Los dobles que en este texto son legión pero que leídos desde esta matriz pierden su carácter sobrenatural, son el producto de coincidencias, analogías o asociaciones de ideas que aniquilan el tiempo y el espacio lineales. La construcción de ese espacio deslocalizado, la Ciudad, que no se confunde con ninguna ciudad por la que deambulan los personajes pero que está en íntima relación con ellas, es una prueba. “Cualquier imagen de los lugares por donde anduviéramos podía ser una delegación de la ciudad, o la ciudad podía delegar algo suyo (la plaza de los tranvías, los portales con las pescaderas, el canal del norte) en cualquiera de los lugares por donde andábamos y vivíamos en aquel tiempo”. Esta construcción le permite, además, desplegar todo su arte de deslizamientos y pasadizos que pone en juego todo ese universo “trans”. Lugar/no-lugar donde reina lo que los surrealistas llamaban “azar objetivo”, ese vagabundeo que guiaba a Aragon o Breton por las calles de París, y que en las novelas de Cortázar tiene un carácter de fatalidad que se entronca con el concepto de figura o red. La ley de la analogía que rige a los personajes, en términos de búsqueda amorosa, conduce al desencuentro. La única pareja que logra constituirse (Celia y Austin) lo hace por fuera de la figura que forma el grupo de amigos.

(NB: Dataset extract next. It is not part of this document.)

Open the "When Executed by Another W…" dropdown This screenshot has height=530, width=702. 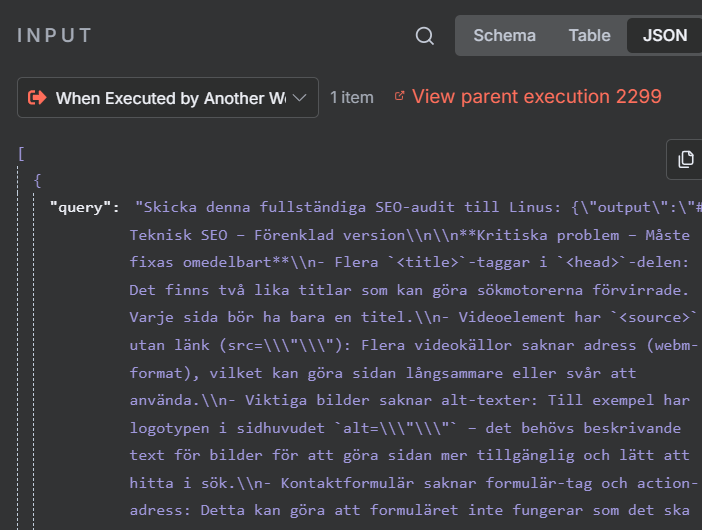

Hay todo un planteo acerca de la libertad y el determinismo que el reinado indiscutido del estructuralismo francés por los años en que se Cortázar publicó sus principales novelas, (Rayuela en el 63 y 62 modelo para armar en el 68) no obturó. Tanto en la novela como en la vida, parece decirnos Cortázar, sólo existe una libertad fundada en la necesidad, en la fatalidad, donde el destino ya está escrito, al que sólo queda reescribir, aunque más no sea para rebelarse, como el pájaro que se debate en la red, porque “A cada sucesiva derrota hay un acercamiento a la mutación final, el hombre no es sino que busca ser, proyecta ser, manoteando entre palabras y conducta y alegría salpicada de sangre y otras retóricas como ésta”.